### Prompt:
There is one span to output from the data below: the lines starting at the line with "Image resolution: width=568" and ending at the line with "You are a computer-use agent. Screen". Output it exactly, ends included, nothing more.

○ ○ ○ ○ ○ ○ ○

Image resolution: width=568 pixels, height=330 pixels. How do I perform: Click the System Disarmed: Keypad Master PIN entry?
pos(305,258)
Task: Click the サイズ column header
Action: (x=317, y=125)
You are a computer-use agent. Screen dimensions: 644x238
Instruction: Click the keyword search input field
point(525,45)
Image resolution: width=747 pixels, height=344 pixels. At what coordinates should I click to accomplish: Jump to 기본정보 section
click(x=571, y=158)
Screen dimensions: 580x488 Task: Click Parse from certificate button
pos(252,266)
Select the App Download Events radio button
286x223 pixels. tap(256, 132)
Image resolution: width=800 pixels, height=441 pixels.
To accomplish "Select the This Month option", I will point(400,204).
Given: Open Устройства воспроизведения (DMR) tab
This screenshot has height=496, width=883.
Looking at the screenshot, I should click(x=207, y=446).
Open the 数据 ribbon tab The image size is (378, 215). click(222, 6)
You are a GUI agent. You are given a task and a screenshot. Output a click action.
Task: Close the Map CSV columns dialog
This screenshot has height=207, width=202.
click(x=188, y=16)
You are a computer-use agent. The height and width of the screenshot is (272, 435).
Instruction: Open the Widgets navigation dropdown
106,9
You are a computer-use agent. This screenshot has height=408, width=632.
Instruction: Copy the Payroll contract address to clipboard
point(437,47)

○ ○ ○ ○ ○ ○ ○

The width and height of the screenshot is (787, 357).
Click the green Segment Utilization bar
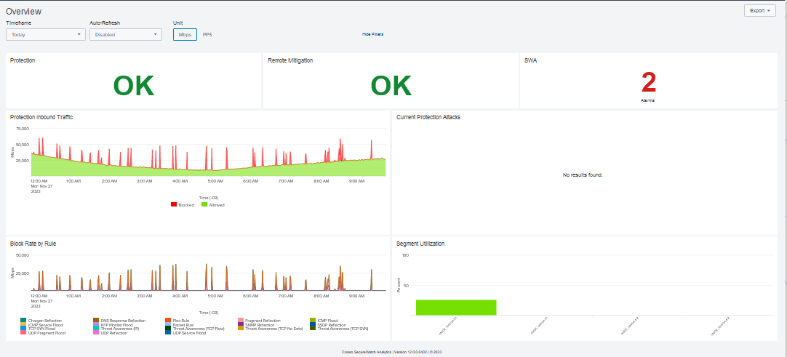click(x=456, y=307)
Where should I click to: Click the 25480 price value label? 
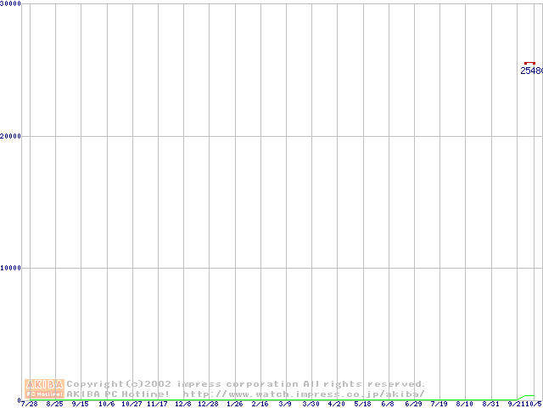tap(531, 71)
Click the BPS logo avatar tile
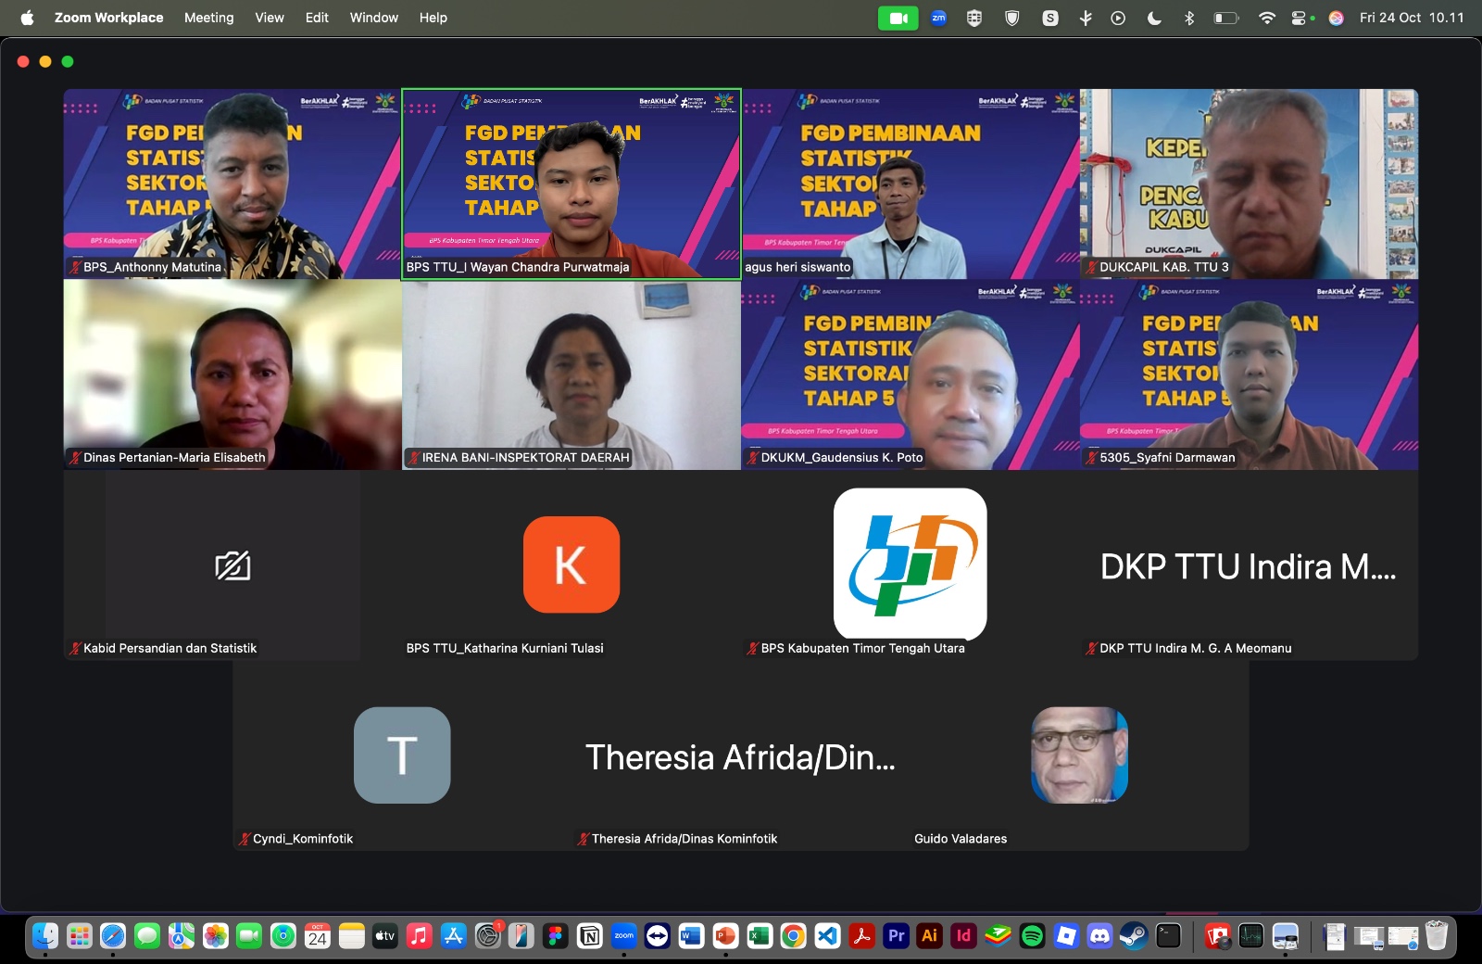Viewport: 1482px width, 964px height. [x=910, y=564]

○ ○ ○ ○ ○ ○ ○

### Answer:
Image resolution: width=568 pixels, height=330 pixels. How do I perform: Click the System Disarmed: Keypad Master PIN entry?
pos(305,258)
Task: Click the サイズ column header
Action: (x=317, y=125)
You are a computer-use agent. Screen dimensions: 644x238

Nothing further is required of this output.